* _TASK TO COMPLETE_: Give back, exactly as written, the lines of the listing from the top through the line holding "The height and width of the screenshot is (753, 1553).", and nothing more. Exclude pictures.

* _EXERCISE DATA_:
++++++++

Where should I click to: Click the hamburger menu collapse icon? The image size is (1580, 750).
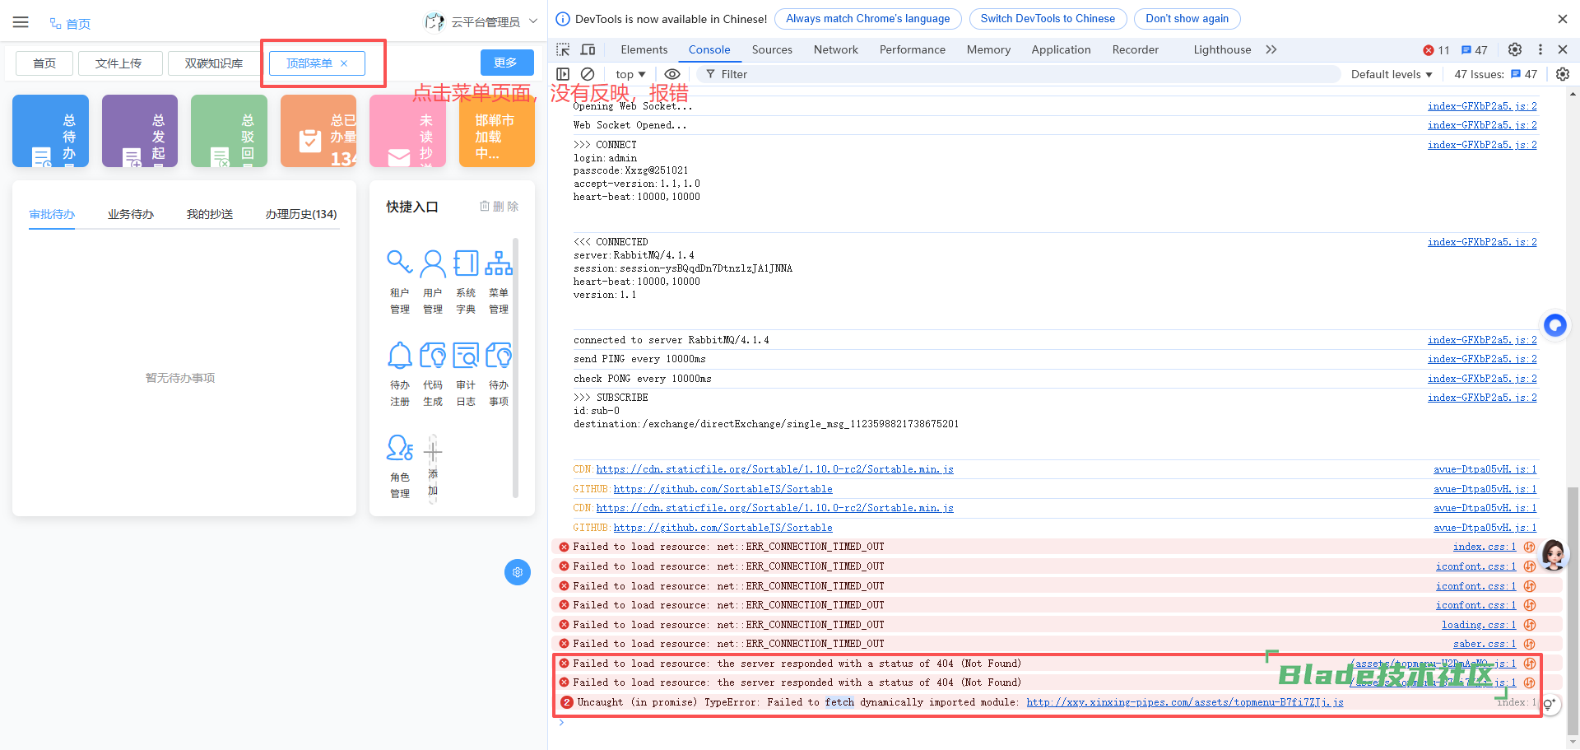coord(21,22)
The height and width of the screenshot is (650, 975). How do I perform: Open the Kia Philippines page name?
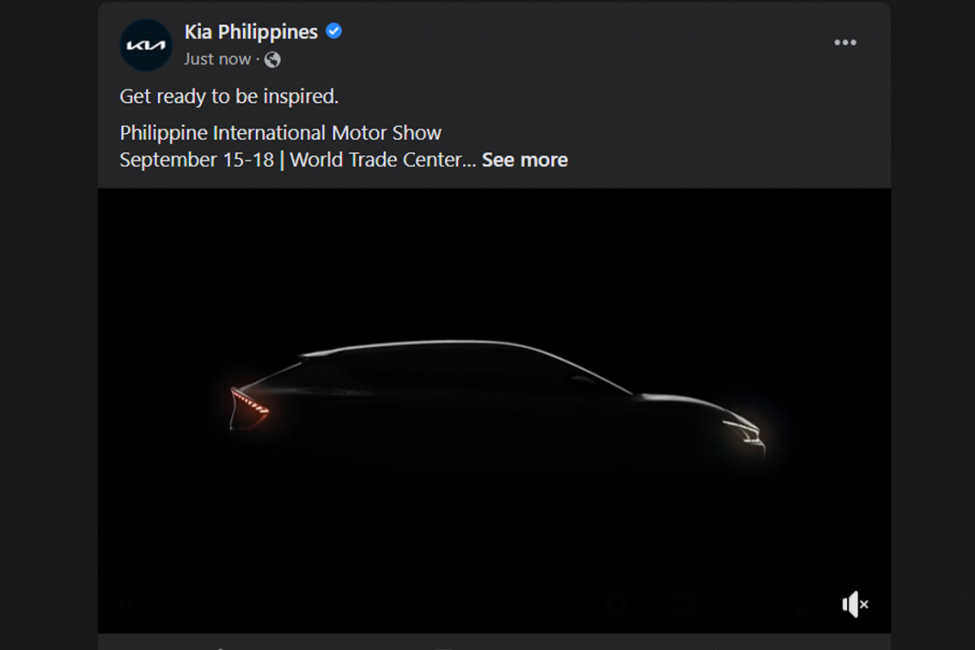[x=251, y=32]
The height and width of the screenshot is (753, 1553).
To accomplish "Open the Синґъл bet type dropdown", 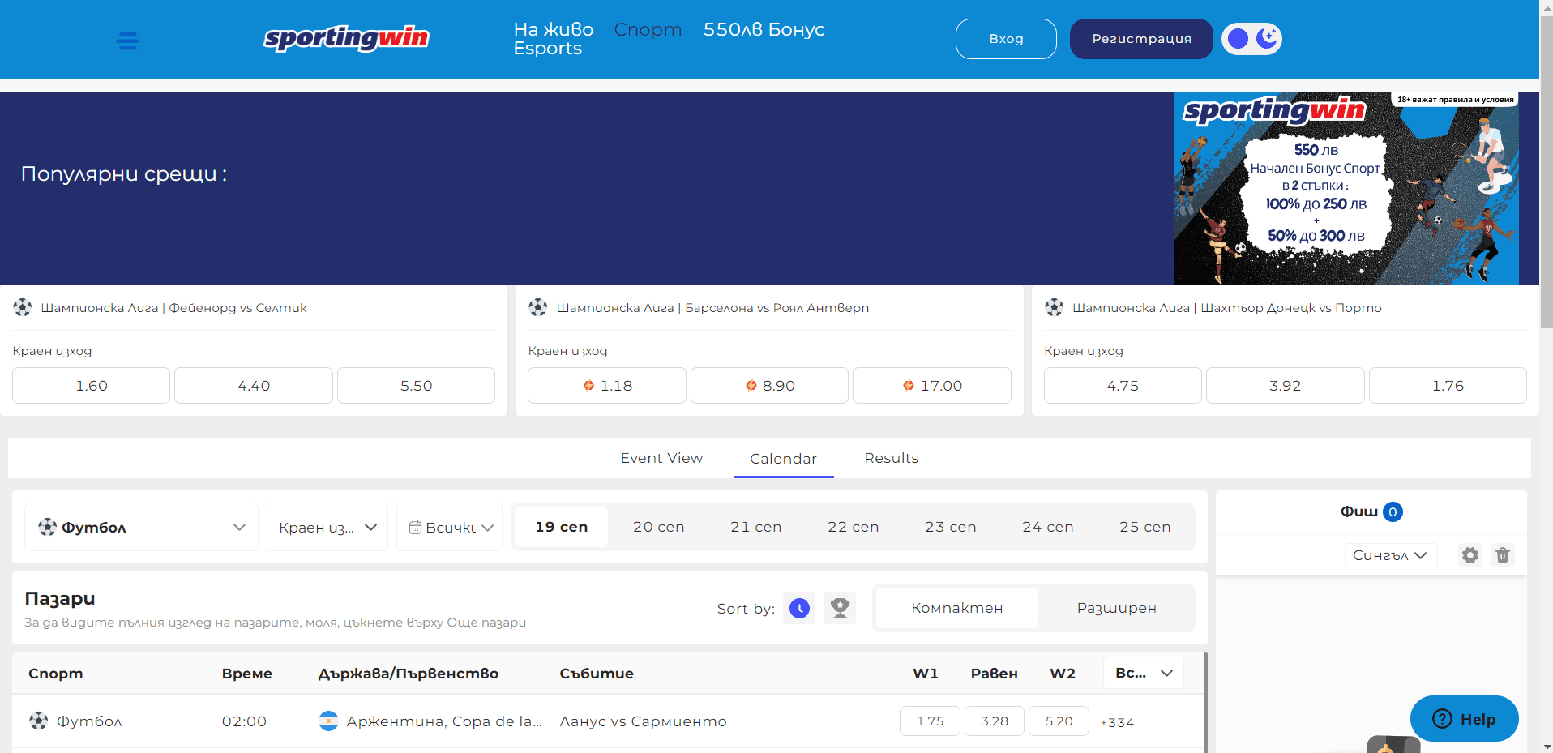I will pos(1389,555).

++++++++

* _PROBLEM SOLUTION_:
Where should I click to: Click the hamburger menu collapse icon? The image size is (1580, 750).
coord(21,22)
The height and width of the screenshot is (650, 975). How do I perform: Open the Kia Philippines page name?
[x=251, y=32]
The height and width of the screenshot is (753, 1553).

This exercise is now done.